Laure Manaudou et Philippe Lucas

Laure Manaudou et Philippe Lucas - -

Coach emblématique de Laure Manaudou durant ses années fastes (2004 à 2007), Philippe Lucas est le mieux placé pour commenter le départ à la retraite de son ancienne protégée. Avec son lot d'anecdotes et son franc-parler légendaire.

Laure Manaudou et Philippe Lucas, c’est un peu « je t’aime moi non plus » entre « la Belle et la Bête ». A l’annonce de la retraite sportive de la nageuse française, ce mercredi, impossible de ne pas se remémorer l’histoire de ce couple improbable devenu l’un des plus célèbres de France entre 2004 et 2007. En trois ans, sous la férule de son entraîneur bling-bling au très franc-parler, la native de Villeurbanne est entrée dans l’histoire du sport français. Son titre olympique à Athènes sur 400m en 2004, le premier pour le France depuis Jean Boiteux en 1952, c’est avec Lucas. Ses deux autres médailles olympiques, ses trois titres mondiaux, ses sept européens et ses 24 français, c’est aussi Lucas.

Recueillie à l’âge de 14 ans à Melun et couvée au sein même du domicile de son entraîneur, Manaudou a passé sept ans (de 2000 à 2007) sous les ordres de Lucas. Entre coups de gueule, bouderie, rappels à l’ordre musclés et sessions à la dure. Pour le résultat que l’on connait. « C’est une grande championne. C’était du Phelps potentiel, compare Philippe Lucas. Avec ses qualités physiques et ses qualités de compétitrice, elle était capable de mettre la tête à l’envers à tout le monde sur pas mal de courses. A l’époque, à chaque fois qu’elle plongeait, elle gagnait. Vu le palmarès qu’elle s’est fait entre 2004 et 2007, c’est une très grande nageuse. » Car 2007 marque l’année de la rupture du couple. Manaudou, épuisée par les cadences infernales infligées à l’entraînement, file en Italie pour rejoindre son petit ami d’alors, Luca Marin, avant de revenir en France sous les ordres de son frère Nicolas. Dès lors, la rupture est consommée entre les deux parties.

Lucas : « Elle a décomplexé la natation française »

« Elle était difficile à entraîner, se rappelle Lucas. Quand la meilleure nageuse du monde vous attend avec un fusil et n’a pas envie de nager, j’appelle ça un combat ! » Le début de la fin pour Manaudou, dont le palmarès restera marqué par ses échecs répétés aux JO de Pékin (2008) puis de Londres (2012).
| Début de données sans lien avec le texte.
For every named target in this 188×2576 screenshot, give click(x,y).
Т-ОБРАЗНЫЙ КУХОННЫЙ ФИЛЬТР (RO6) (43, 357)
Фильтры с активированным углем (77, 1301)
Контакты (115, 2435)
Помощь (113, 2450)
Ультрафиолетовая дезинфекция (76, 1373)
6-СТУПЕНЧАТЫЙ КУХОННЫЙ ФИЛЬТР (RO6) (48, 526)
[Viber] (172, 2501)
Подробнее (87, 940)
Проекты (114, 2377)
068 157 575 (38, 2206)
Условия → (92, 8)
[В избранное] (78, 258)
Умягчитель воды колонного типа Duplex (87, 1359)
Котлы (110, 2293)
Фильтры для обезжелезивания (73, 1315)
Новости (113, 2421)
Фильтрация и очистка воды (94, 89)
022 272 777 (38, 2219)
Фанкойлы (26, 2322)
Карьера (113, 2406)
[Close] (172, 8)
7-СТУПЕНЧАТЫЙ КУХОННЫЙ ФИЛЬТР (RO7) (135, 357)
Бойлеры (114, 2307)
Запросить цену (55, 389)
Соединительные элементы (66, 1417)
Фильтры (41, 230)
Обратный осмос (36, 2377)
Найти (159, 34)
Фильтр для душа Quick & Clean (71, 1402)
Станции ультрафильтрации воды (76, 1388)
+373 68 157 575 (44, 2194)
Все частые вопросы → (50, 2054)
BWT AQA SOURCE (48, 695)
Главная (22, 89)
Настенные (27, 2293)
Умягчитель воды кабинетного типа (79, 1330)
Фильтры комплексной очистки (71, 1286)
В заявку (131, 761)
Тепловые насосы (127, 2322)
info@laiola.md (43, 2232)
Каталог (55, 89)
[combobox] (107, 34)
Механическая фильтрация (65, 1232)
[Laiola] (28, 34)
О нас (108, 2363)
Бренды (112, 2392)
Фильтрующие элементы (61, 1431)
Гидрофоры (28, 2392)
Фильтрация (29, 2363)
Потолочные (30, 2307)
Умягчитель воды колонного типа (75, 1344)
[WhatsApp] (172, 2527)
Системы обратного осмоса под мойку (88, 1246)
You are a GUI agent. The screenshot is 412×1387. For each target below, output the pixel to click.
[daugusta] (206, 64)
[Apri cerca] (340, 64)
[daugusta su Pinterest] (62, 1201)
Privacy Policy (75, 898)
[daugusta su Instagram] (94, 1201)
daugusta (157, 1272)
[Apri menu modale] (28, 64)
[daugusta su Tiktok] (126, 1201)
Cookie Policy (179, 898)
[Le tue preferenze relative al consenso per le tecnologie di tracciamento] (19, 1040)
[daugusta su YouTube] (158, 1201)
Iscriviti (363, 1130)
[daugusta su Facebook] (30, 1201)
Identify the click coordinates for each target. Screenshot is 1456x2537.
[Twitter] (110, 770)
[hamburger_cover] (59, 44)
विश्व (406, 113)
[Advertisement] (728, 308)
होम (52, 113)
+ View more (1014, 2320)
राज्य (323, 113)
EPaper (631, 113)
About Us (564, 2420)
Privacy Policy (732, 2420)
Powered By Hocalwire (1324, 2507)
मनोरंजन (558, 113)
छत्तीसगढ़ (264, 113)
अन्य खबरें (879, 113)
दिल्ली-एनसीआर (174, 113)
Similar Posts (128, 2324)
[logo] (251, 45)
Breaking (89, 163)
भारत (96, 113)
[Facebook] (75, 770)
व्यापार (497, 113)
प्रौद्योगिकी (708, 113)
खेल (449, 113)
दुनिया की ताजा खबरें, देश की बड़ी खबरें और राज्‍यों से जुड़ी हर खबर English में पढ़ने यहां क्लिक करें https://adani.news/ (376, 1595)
S’ils ne se parlent plus aujourd’hui, Manaudou et Lucas conservent un profond respect l’un envers l’autre. La preuve, Lucas, qui a gagné une marionnette aux Guignols grâce à sa protégée, se rappelle des bons moments passés avec elle. « Il y a le 400m aux JO (or à Athènes) et les championnats du monde l’année d’après quand elle est huitième (et dernière qualifiée pour la finale) et qu’elle gagne et le 200 nage libre à Melbourne, sourit-il. La veille, elle avait fait finale du 100m dos, finale du 400m, demi-finale du 100m… Tous les entraîneurs disaient "Il est cinglé l’autre Français !" Et puis, en finale, elle leur a tous mis profond avec une victoire et un record du monde ! »

A cette époque, ces deux inséparables aux forts caractères se comprenaient parfaitement. « Donne-moi un entraîneur qui aurait accepté de la voir descendre de l’hôtel bien habillée pour sortir le soir de la veille de la finale du 200m ?, demande Lucas. Je savais qu’elle en avait besoin. Si tu ne la laissais pas faire ça, le lendemain, ça aurait été compliqué. Là, elle était bien après avoir passé une bonne nuit. Elle avait envie de tout exploser parce qu’elle était bien dans sa tête. » Et Lucas de conclure, nostalgique : « Ce qu’il faut garder de Laure, c’est qu’elle a décomplexé la natation française et que ça a été une grande championne. »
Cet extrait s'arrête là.